I would, however, like a Pokemon game where you get the choice to go where you want while collecting Gym Badges/Macguffins in whatever order you'd like. The games routes and gyms become incrementally harder with each new badge you obtain- which encourages backtracking other than "Oh, I don't have the move cut on me right now, I suppose I'll just have to come back later" with the prospect of a fresher place to gain some nice Pokemon.

One last thing- PLEASE GameFreak, do the B2W2 way of post game. I don't mind a post game narrative, but when it constitutes everything...Really, B2W2 is the pinnacle of the series for me thanks to a post game that wasn't a total afterthought- I've wasted far too much time doing the Pokestar Studio missions and PWT challenges. The Legendaries aren't just plopped in a random dimensional hole to make them be there- they actually feel like they had been placed wisely with encounters with Heatran and Cresselia that makes you hunt for them more than just riding a title box Pokemon into portals. Oh, and these actually encourage exploration by taking you places you wouldn't go otherwise. So if I can get the game system above with the post game of b2w2 again would be great, and I'd probably keep playing it thanks to addictive postgame shenanigans compared to the Subway/Maison/Tree we got in everything else...
i would love an open world, discover-for-yourself, go wherever you like pokemon game ! the only question is how would that be executed well ? it sounds easy, but for example, there's the level problem, (in my opinion the biggest one, i think anything else getting in the way could easily be altered, apart from maybe hms/ride pokemon/whatever), mentioned in the comment above - pokemon of certain level are in certain areas. level 30 pokemon are in the place where you'd get to a bit later in the game, while lower levelled pokemon are in areas closer to the beginning of the game, for obvious reasons. you have to train your pokemon on the ones closer to their level, so you actually have a shot against them. transforming pokemon into a non linear game would mean having to change that, but i can't think of a way how. it's not that i don't want a botw version of pokemon, it would be a perfect next step, i'm just not sure how the developers could make it work with the formula we have now. so, they'd have to change it, but into what ? maybe they'd even have to get rid of levels altogether ? i dunno. i'm actually very curious about this and would love to hear some examples, solutions, etc. since i can't think of any myself (then again i AM unimaginative but...)

and yes, gamefreak, please remove hour-long tutorials/intros. we can figure it out ourselves, it's not rocket science
While I like the idea of a open world pokémon game, I'm not entirely sure how it would work. Granted, I never played Breath of the Wild because I don't own a Switch (and partly because I never got into the Zelda franchise), but I'm not sure how they could adjust the pokémon formula and have the open world mechanic fit with stuff like the gym/trial boss battles & the evil team.

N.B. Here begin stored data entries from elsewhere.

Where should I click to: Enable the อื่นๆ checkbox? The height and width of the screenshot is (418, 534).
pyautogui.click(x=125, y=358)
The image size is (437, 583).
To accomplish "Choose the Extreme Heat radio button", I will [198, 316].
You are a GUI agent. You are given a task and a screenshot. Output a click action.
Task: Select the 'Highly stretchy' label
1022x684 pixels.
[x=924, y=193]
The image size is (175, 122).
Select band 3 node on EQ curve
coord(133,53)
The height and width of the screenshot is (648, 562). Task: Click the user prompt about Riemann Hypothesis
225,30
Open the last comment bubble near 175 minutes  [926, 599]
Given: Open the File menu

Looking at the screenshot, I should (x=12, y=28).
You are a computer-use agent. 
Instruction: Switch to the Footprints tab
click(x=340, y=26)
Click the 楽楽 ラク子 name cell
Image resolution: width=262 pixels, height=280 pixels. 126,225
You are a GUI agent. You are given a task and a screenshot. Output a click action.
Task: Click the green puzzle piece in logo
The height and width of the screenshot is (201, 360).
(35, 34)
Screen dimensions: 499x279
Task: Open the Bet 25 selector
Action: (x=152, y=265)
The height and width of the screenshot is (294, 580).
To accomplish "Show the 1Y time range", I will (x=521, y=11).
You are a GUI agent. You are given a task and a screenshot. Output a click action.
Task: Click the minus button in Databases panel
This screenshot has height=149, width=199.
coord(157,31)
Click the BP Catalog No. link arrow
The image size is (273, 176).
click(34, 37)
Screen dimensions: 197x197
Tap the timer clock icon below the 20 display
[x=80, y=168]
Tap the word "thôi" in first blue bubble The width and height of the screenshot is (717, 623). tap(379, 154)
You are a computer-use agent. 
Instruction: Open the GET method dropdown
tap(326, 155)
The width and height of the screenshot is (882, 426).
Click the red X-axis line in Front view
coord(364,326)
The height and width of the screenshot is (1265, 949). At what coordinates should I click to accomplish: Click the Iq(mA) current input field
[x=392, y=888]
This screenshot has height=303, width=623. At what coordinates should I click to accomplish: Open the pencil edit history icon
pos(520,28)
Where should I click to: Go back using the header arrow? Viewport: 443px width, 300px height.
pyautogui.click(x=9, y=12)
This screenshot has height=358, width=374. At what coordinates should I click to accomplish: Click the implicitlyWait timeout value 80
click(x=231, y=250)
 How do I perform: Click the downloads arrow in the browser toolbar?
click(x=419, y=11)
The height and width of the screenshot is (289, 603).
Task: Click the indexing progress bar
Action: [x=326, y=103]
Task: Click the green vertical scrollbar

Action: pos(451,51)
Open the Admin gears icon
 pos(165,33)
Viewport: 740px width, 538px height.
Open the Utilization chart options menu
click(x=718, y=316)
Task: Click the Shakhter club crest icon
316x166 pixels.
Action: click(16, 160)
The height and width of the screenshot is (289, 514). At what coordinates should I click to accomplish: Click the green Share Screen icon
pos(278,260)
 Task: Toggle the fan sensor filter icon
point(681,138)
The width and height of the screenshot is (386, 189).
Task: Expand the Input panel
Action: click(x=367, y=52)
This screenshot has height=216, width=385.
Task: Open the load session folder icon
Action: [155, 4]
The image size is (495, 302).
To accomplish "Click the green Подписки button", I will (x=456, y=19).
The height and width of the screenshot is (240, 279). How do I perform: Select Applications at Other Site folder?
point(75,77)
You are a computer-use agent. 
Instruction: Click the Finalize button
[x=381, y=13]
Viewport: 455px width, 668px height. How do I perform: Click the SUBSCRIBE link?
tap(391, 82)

If anything, I think the closest we ever had to an open world pokémon game is Red & Blue & the post-game for Gold & Silver. Granted, there were some restrictions like the first 2 gyms for Gen 1 & Viridian City for both gens, but for the most part you could be able to travel all around the Kanto region and battle whatever gym leaders you want, whenever you want (provided you had the necessary tools like an HM or the pokéflute). When I replayed pokémon blue on the 3DS, I loved breaking away from the roster and going out of order when collecting all of my gym badges.